В тот день у отца кончились папиросы, и он отправился в комнату к сыну. Максиму пришлось сознаться и угостить отца сигаретами.
Хотя курил наш отец довольно много, но при своей аккуратности не терпел переполненных пепельниц, если видел там хотя бы два окурка, немедленно выбрасывал их.
XLV
Галина:
Отец нервно расхаживает по комнате.
- Тебя зашлют неизвестно куда, - говорит он мне, - в Тмутаракань, на Дальний Восток... Вот если бы ты была певица, я бы тебя тут же куда-нибудь устроил... Зачем тебя вообще понесло на этот биологический факультет?
Это происходило весною 1959 года. Я заканчивала университет, и мне, как и всем моим однокашникам, предстояло так называемое распределение. И тем, у кого не было возможности устроиться на работу в Москве и притом принести на факультет соответствующую бумажку, надлежало отправиться в глухую провинцию и стать учителем биологии в какой-нибудь отдаленной средней школе.

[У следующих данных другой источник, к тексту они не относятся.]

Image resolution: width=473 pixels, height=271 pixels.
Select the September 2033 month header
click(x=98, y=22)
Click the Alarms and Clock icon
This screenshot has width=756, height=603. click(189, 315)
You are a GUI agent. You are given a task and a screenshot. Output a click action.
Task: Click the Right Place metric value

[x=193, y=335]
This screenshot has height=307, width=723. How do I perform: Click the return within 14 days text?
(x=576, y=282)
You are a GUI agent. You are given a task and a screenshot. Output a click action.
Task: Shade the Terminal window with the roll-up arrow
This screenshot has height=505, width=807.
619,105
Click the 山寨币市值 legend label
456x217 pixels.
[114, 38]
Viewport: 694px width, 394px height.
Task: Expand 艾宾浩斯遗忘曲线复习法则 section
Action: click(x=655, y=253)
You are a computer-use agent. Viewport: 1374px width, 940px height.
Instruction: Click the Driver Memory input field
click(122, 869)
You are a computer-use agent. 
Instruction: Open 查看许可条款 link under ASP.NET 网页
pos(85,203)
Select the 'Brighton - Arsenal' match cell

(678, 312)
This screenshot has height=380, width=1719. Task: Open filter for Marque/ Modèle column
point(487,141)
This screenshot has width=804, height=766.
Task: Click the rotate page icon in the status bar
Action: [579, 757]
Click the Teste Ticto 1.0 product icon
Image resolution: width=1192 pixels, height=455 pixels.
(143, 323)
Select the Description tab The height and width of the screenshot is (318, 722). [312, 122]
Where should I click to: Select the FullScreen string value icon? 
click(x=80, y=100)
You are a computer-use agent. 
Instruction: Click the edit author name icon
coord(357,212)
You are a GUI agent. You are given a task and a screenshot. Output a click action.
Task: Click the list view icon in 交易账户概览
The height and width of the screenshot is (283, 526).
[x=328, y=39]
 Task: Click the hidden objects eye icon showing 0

Отец не был готов в такому повороту событий, да и я, честно сказать, уезжать из дома не стремилась. И тут мы принялись вспоминать, кто из знакомых занимается чем-нибудь близким к биологии. Долго думать не пришлось, поскольку муж родной сестры моего отца - Зои Дмитриевны - Григорий Константинович Хрущов был заведующим кафедрой гистологии во Втором медицинском институте. А у них в это самое время открывалась Центральная научно-исследовательская лаборатория, куда я и поступила на работу.
XLVI
Галина:
Шостакович решительными шагами входит в дом и сразу же направляется в ванную комнату. Пробует кран - вода льется в раковину. Он заглядывает в уборную, дергает за цепочку - вода шумит в унитазе. После этого отец объявляет:
- Я эту дачу покупаю.
Он не стал подниматься на второй этаж, не посмотрел, какова крыша, что с подвалом... Его интересовало лишь одно - водоснабжение.
Так был приобретен дом в Жуковке, где отцу предстояло прожить многие годы.
Во времена более ранние существовала дача в Болшеве, ее Шостаковичу подарили по личному распоряжению Сталина. Это был неказистый деревянный дом, но отец это место полюбил - он там мог уединяться для работы. В Болшеве его угнетало лишь одно - вечные проблемы с водой. Питьевую вообще привозили откуда-то издалека, возле дома рыли колодцы, но все как-то неудачно. А отец был чистюлей, то и дело мыл руки, и вообще у него с водой были особенные отношения.
И вот в шестидесятом году ему предложили купить дачу в Жуковке, в поселке, где жили советские академики. Тут надобно отдать должное щепетильности моего отца. Вместо того, чтобы продать подаренную ему Сталиным дачу в Болшеве, он вернул ее государству. При том, что за новый дом надо было выложить - и немедленно - весьма значительную сумму.